An Old-School Recommendation

So on a whim (when my boyfriend told me that what I usually read and listen to is too depressing – Ian McEwan, Ted Gup, Jonatha Brooke, Patty Griffin), I picked up Frances Hodgson Burnett’s The Secret Garden, and I am in love with Dickon. A kid who can tame squirrels and foxes – who is only good – where can I find this guy.
I highly recommend this book for kids, and for adults who need a break from the real world into the world that the good in us is trying to create.
And don’t you dare say you’ve seen the movie and count that good enough.
Happy Reading!

A Request for Recommendations

So, I’m teaching this multi-genre creative writing class, and I keep reevaluating the readings I’m giving to my students. I had to be selective and give them much less reading that I would like, and of course, I had to include some incredible stuff.
It’s just so tricky in a course where I’m trying to teach poetry, fiction, and creative nonfiction to get all the craft stuff in and still pull together good models for them to mimic or work against.
And so I come to you for help. If you have to pick five or ten short works works (poetry, fiction, and creative nonfiction), to assign in an intro to creative writing class, what would you pick?

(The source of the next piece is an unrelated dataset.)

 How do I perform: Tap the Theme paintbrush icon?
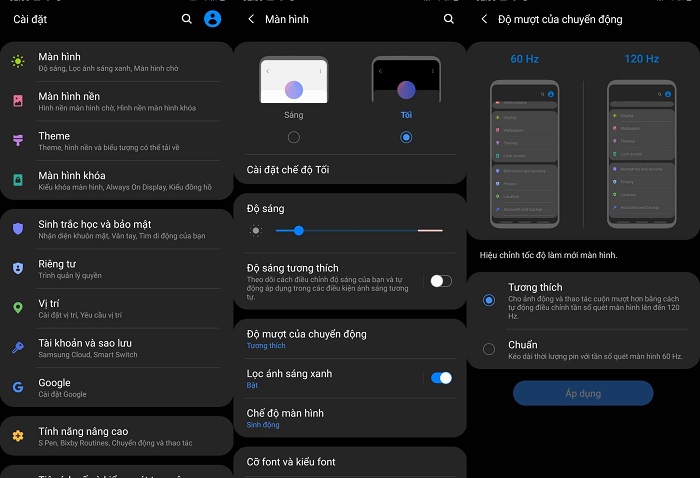[x=18, y=141]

Share your thoughts. I’d love to hear them.
Thanks.

Annotated Fairy Tales

So Kevin and I were wandering around Barnes and Noble yesterday (yes, no one scold me for being in a chain store – you take what you can get when you’re desperate for books), and after a bit of a hunt for the folklore section, we found a great collection of Annotated Classic Fairy Tales - compiled by Harvard’s own Maria Tatar. Imagine my delight. Me, the woman fascinated with fairy tales, finding a book that not only lets me read them but also know the larger significance of key images or allusions to other texts. And then, there’s collections of illustrations of some of the classics as well. It’s a beautiful book.

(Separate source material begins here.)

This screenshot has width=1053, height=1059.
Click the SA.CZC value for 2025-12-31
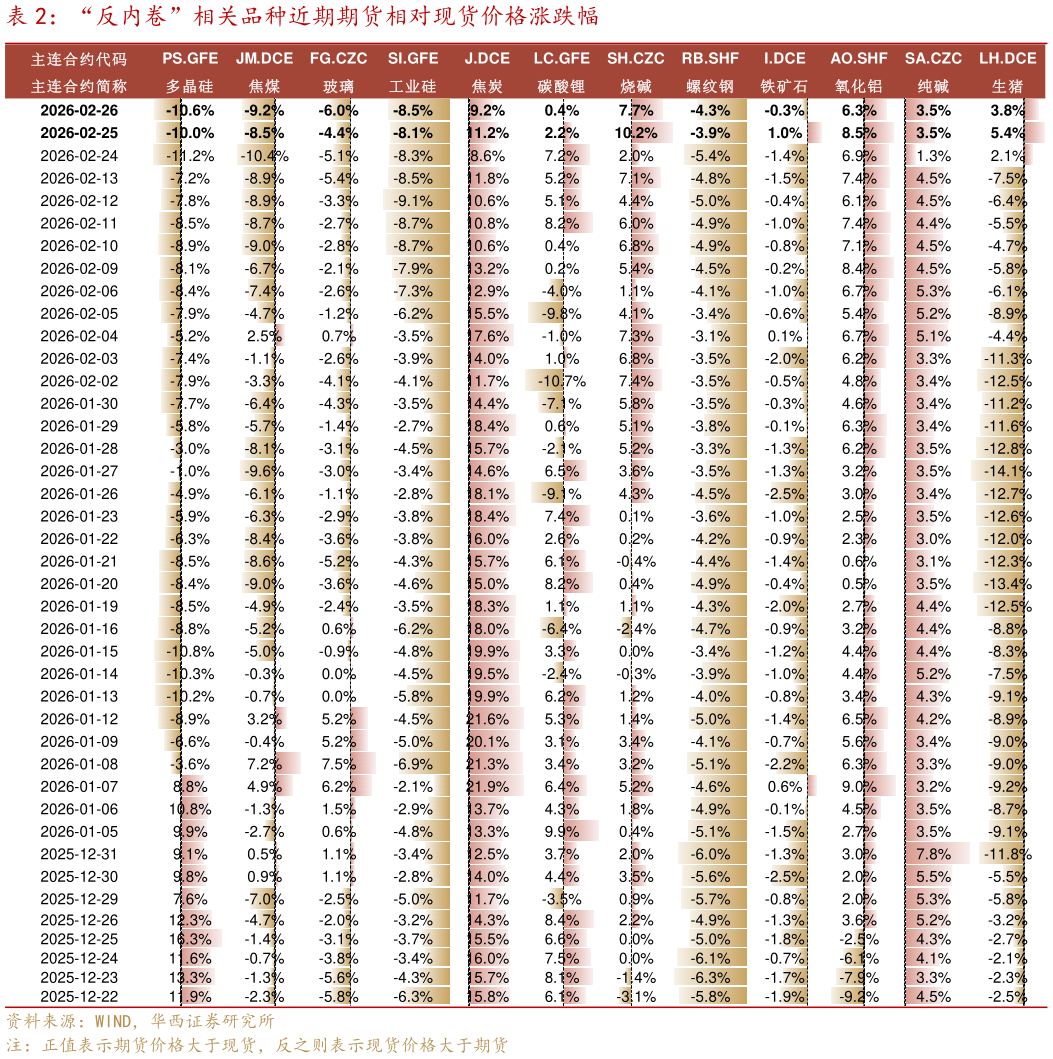933,854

I’ve owned the Annotated Alice in Wonderland for years, and I highly recommend both books – or the one on the The Wizard of Oz or the other on Grimms’ Fairy Tales if you have a chance to get them.

A Request for Your Help

For the first time on my blog (and it certainly won’t be the last), I’m asking for my readers help. Currently, I’m teaching a developmental reading and writing course (developmental is the term we now use to define courses that we used to call “remedial), and my students are really struggling with understanding subjects and verbs. I have tried two or three ways to explain these ideas to them, but they seem lost about how to identify these parts of speech.

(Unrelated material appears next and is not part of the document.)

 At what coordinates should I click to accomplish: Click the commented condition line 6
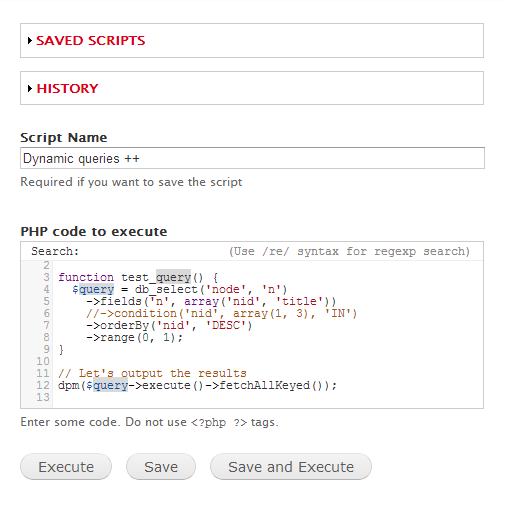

What ways, if any, have any of you educators (or readers) had for teaching these concepts to students? Has anyone had a particularly successful tactic?

Thanks for your help.

The Waiting of Writing

I’ve been thinking about this idea for an essay for about a month now. (Forgive me if I don’t tell you what it is. As Ted Gup once taught me, talking about a piece can kill it.) I’ve been jotting down ideas, sending out emails for more information, reading, all the while thinking about what I was going to say. I even had a couple of sentences to start the piece.
Then, I sat down today and wrote it. A draft that is. And it didn’t start the way I thought it would. It didn’t end where I thought it would. While some of the stuff I wanted to include I did include, the piece is not what I thought it would be. But it’s better (at least I hope so).
And here is where the mystery of writing lies. I can sit down with one intention, and then end up in a new place where my intention becomes right and clear and the one I really had in mind all along. It’s as if I had to wait for just the right moment to get to just what I had to say.
That’s not to imply that I’ve got up this moment, felt the Muse tap me on the shoulder, and then headed to my computer. Nope, I had to plan a morning to write; I had to consciously go to bed early, not schedule any meetings at the college, not begin grading papers. I had to plan. But even in planning there’s waiting. My writer’s mind seemed to work within the plan I had set, silently like a mother secretly slipping out her son’s lucky underwear and washing them only to return them to his floor, crumpled but clean. These things go on below the surface, and it’s amazing to watch.

So now I’m feeling better. I can write, even when I’m not writing. I’ve read that before – the writing isn’t just about putting the words on the page – and on some level I even believed it. But today told all of me that such is true. What a good day.